Large-scale molecular profiling technologies have assisted the identification of disease biomarkers and facilitated the basic understanding of cellular processes. However, samples collected from human subjects in clinical trials possess a level of complexity, arising from multiple cell types, that can obfuscate the analysis of data derived from them. Failure to identify, quantify, and incorporate sources of heterogeneity into an analysis can have widespread and detrimental effects on subsequent statistical studies.We describe an approach that builds upon a linear latent variable model, in which expression levels from mixed cell populations are modeled as the weighted average of expression from different cell types. We solve these equations using quadratic programming, which efficiently identifies the globally optimal solution while preserving non-negativity of the fraction of the cells. We applied our method to various existing platforms to estimate proportions of different pure cell or tissue types and gene expression profilings of distinct phenotypes, with a focus on complex samples collected in clinical trials. We tested our methods on several well controlled benchmark data sets with known mixing fractions of pure cell or tissue types and mRNA expression profiling data from samples collected in a clinical trial. Accurate agreement between predicted and actual mixing fractions was observed. In addition, our method was able to predict mixing fractions for more than ten species of circulating cells and to provide accurate estimates for relatively rare cell types (<10% total population). Furthermore, accurate changes in leukocyte trafficking associated with Fingolomid (FTY720) treatment were identified that were consistent with previous results generated by both cell counts and flow cytometry. These data suggest that our method can solve one of the open questions regarding the analysis of complex transcriptional data: namely, how to identify the optimal mixing fractions in a given experiment.
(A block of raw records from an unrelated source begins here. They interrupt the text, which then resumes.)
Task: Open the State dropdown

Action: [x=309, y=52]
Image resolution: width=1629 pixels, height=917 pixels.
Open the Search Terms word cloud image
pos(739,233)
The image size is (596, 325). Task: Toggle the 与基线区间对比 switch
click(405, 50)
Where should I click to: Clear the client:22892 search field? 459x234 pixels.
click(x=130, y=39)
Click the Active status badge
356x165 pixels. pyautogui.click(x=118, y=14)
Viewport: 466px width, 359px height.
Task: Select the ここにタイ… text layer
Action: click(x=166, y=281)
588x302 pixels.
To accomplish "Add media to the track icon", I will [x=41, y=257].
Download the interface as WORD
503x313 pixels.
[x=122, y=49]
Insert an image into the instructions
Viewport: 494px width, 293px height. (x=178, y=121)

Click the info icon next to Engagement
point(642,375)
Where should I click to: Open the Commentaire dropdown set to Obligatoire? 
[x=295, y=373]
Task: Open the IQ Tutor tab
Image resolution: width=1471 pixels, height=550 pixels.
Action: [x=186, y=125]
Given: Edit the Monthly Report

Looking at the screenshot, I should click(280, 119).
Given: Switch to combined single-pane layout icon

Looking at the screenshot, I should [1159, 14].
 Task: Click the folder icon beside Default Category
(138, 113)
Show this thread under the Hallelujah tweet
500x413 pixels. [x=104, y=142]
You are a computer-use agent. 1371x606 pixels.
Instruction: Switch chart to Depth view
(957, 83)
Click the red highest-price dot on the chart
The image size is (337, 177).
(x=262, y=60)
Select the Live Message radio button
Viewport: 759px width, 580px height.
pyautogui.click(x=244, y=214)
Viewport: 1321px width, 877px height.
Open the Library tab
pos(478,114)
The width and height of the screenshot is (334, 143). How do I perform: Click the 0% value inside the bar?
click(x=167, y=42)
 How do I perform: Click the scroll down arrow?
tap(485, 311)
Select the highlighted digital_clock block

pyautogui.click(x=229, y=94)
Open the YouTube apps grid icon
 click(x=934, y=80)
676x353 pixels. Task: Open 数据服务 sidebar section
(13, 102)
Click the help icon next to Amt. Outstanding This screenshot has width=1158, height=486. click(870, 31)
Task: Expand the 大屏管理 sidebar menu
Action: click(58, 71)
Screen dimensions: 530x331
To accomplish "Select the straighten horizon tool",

大规模分子分析技术有助于鉴定疾病生物标志物,并促进对细胞过程的基本理解。然而,临床试验中从人体样本中收集的样本具有一定程度的复杂性,来自多种细胞类型,这可能会使对从中获得的数据的分析变得复杂。未能识别、量化并将异质性来源纳入分析中会对随后的统计研究产生广泛而不利的影响。我们描述了一种基于线性潜在变量模型的方法,其中混合细胞群体的表达水平被建模为不同细胞类型表达的加权平均值。我们使用二次规划来求解这些方程,该方法有效地确定了全局最优解,同时保持细胞分数的非负性。我们将我们的方法应用于各种现有的平台,以估计不同纯细胞或组织类型的比例以及不同表型的基因表达谱,重点是在临床试验中收集的复杂样本。我们在几个具有已知纯细胞或组织类型混合分数的受控基准数据集和临床试验中收集的样本的 mRNA 表达谱数据上测试了我们的方法。观察到预测和实际混合分数之间的准确一致性。此外,我们的方法能够预测超过十种循环细胞的混合分数,并为相对罕见的细胞类型(<10%总群体)提供准确的估计。此外,还确定了与 Fingolomid(FTY720)治疗相关的白细胞迁移的准确变化,这与细胞计数和流式细胞术生成的先前结果一致。这些数据表明,我们的方法可以解决分析复杂转录数据的一个悬而未决的问题:即如何在给定实验中确定最佳混合分数。